A federal judge dismissed a defamation suit from the author and journalist Michael Wolff against First Lady Melania Trump, taking issue with the suit’s “inappropriate level of tactical gamesmanship.”
Judge Mary Kay Vyskocil of the US District Court for the Southern District of New York declined to rule on the merits of the “garden-variety dispute over alleged defamation,” instead deciding that a federal court in New York isn’t “bound” to hear them since Trump had already sued Wolff in Florida.
“The outcome is simple,” Vyskocil said May 22. “The Court will not be conscripted to oversee an abusively presented spat and so declines to reach the merits here.”
Wolff sued Trump after she threatened to sue him for $1 billion in damages over “certain statements” he had publicly made linking her to convicted sex trafficker Jeffrey Epstein, she said in court papers, insisting he retract the statements and apologize to her. His case was removed from the New York state court system last December.

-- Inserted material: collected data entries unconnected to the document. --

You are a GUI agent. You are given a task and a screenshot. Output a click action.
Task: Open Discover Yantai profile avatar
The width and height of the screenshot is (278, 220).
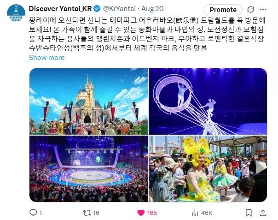[x=16, y=13]
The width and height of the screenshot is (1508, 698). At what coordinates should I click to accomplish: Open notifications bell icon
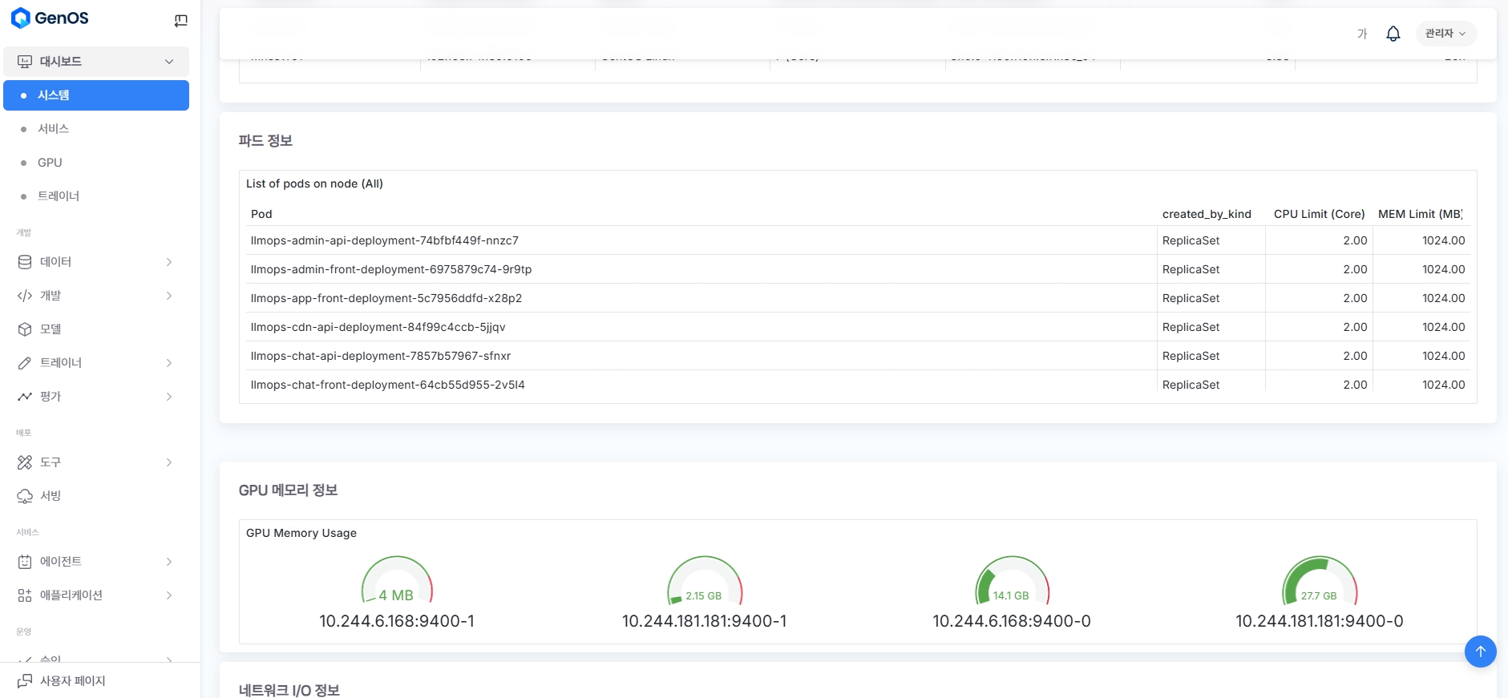(x=1393, y=34)
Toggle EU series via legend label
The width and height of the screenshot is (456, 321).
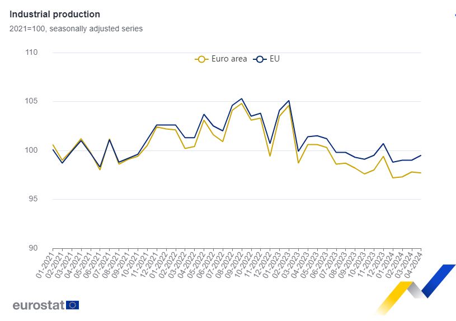click(x=275, y=59)
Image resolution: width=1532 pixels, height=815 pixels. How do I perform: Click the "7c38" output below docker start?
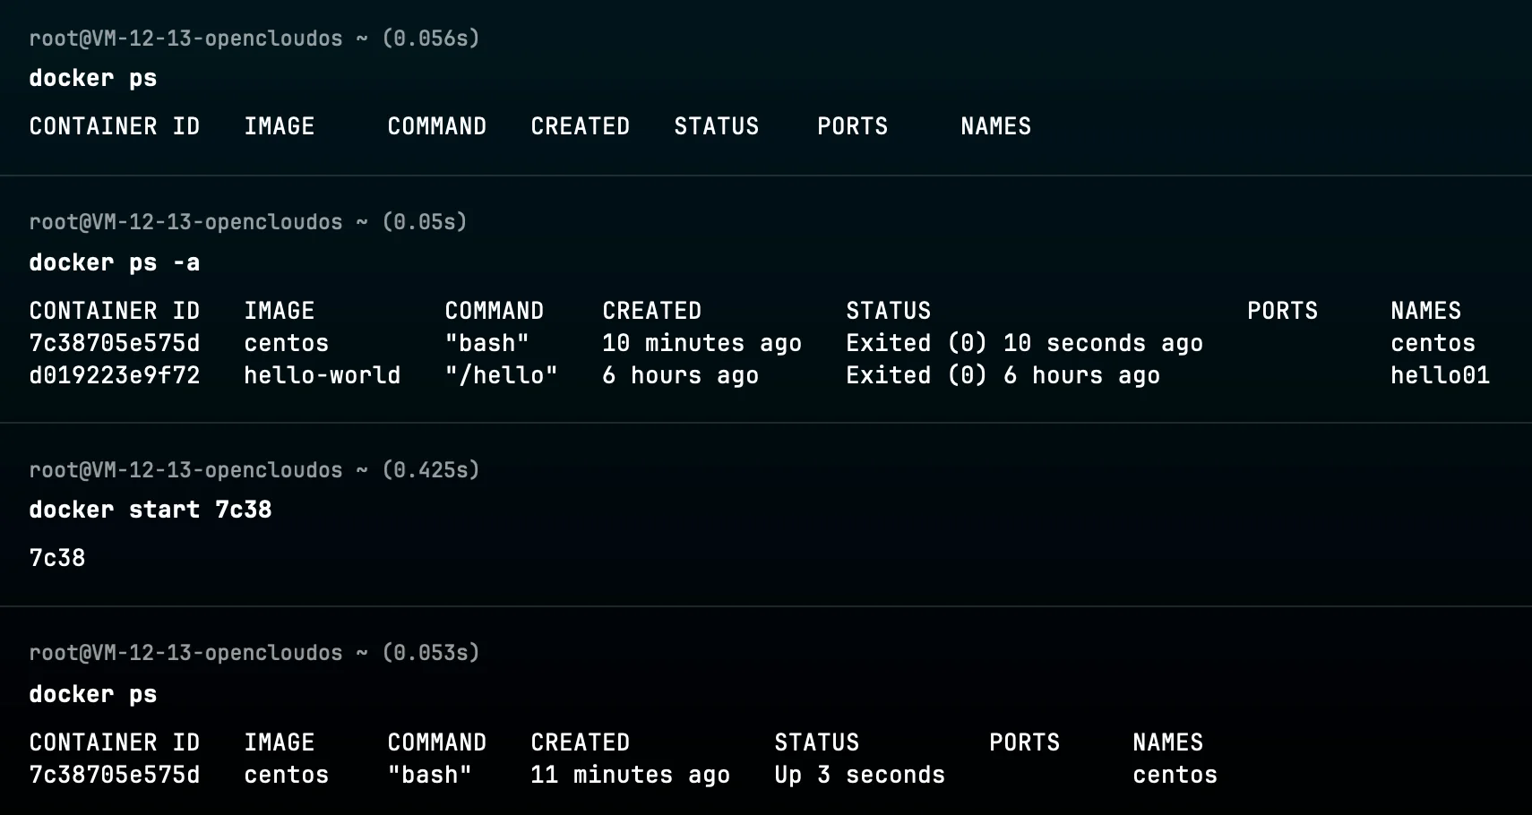pyautogui.click(x=57, y=558)
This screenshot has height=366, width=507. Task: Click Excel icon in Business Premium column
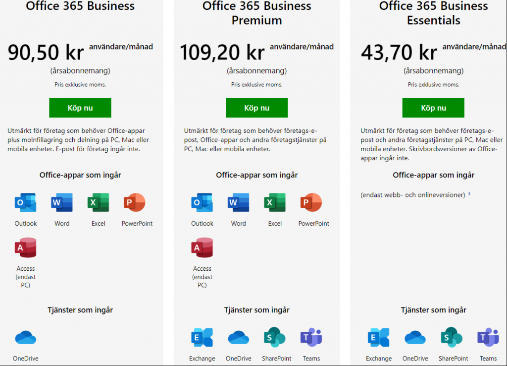click(275, 202)
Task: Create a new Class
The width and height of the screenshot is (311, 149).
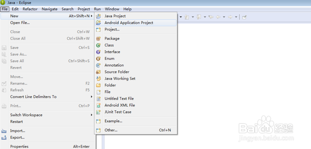Action: click(109, 45)
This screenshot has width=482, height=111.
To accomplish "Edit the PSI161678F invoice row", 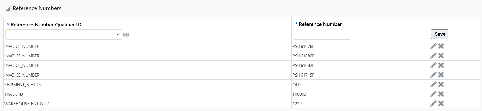I will point(433,46).
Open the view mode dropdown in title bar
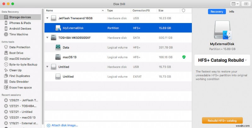This screenshot has height=128, width=252. (235, 4)
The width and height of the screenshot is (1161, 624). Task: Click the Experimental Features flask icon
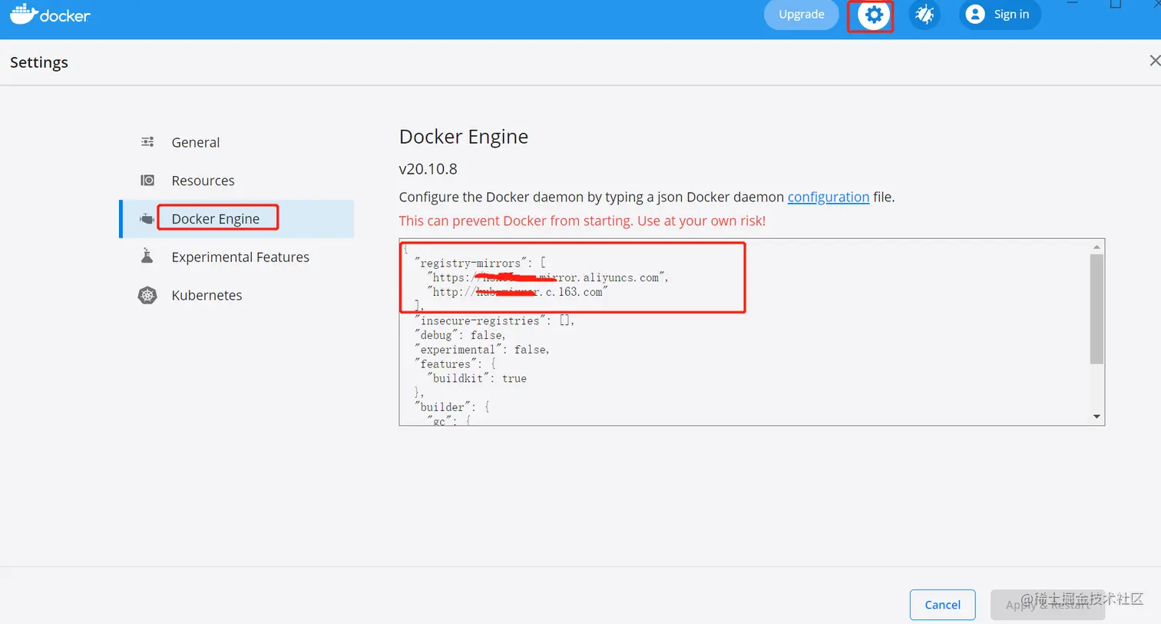pyautogui.click(x=147, y=257)
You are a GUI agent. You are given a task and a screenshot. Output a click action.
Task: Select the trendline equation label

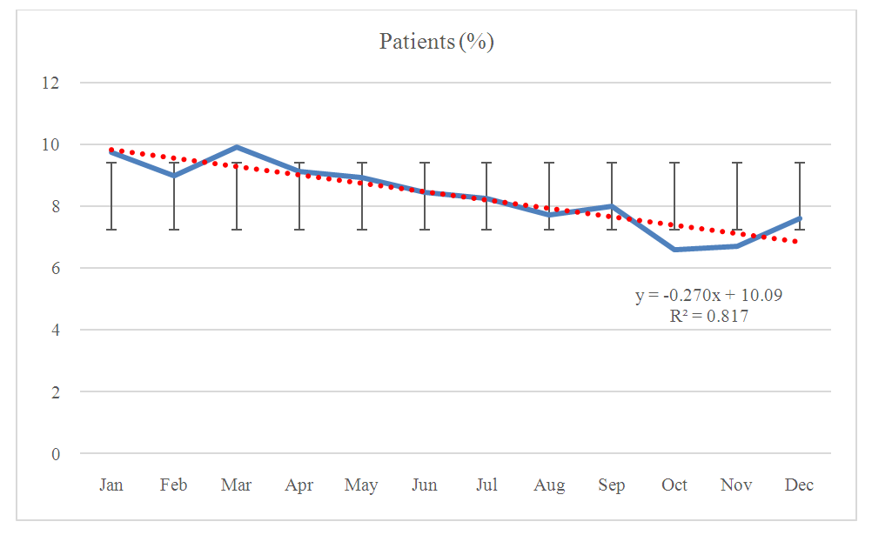click(708, 296)
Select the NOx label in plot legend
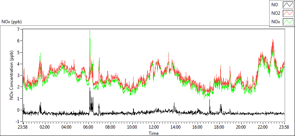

Though the “basic issue” is whether Wolff’s public statements about the First Lady were defamatory, the judge said she must first decide whether she “can hear this case at all.”
Because Trump already sued Wolff in Florida under that state’s law, Wolff may not “short-circuit that process by preemptively litigating his defenses and counterclaims here, under New York law,” the judge said.
Trump has sufficiently shown she resides in Florida, “where she has her primary residence, spends most of her time, votes in federal elections, and maintains her driver’s license,” Vyskocil said.
Miller Korzenik Rayman LLP represents Wolff. Brito PLLC and DLA Piper US LLP represent Trump.
The case is Wolff v. Trump, No. 1:25-cv-10752, 5/22/26.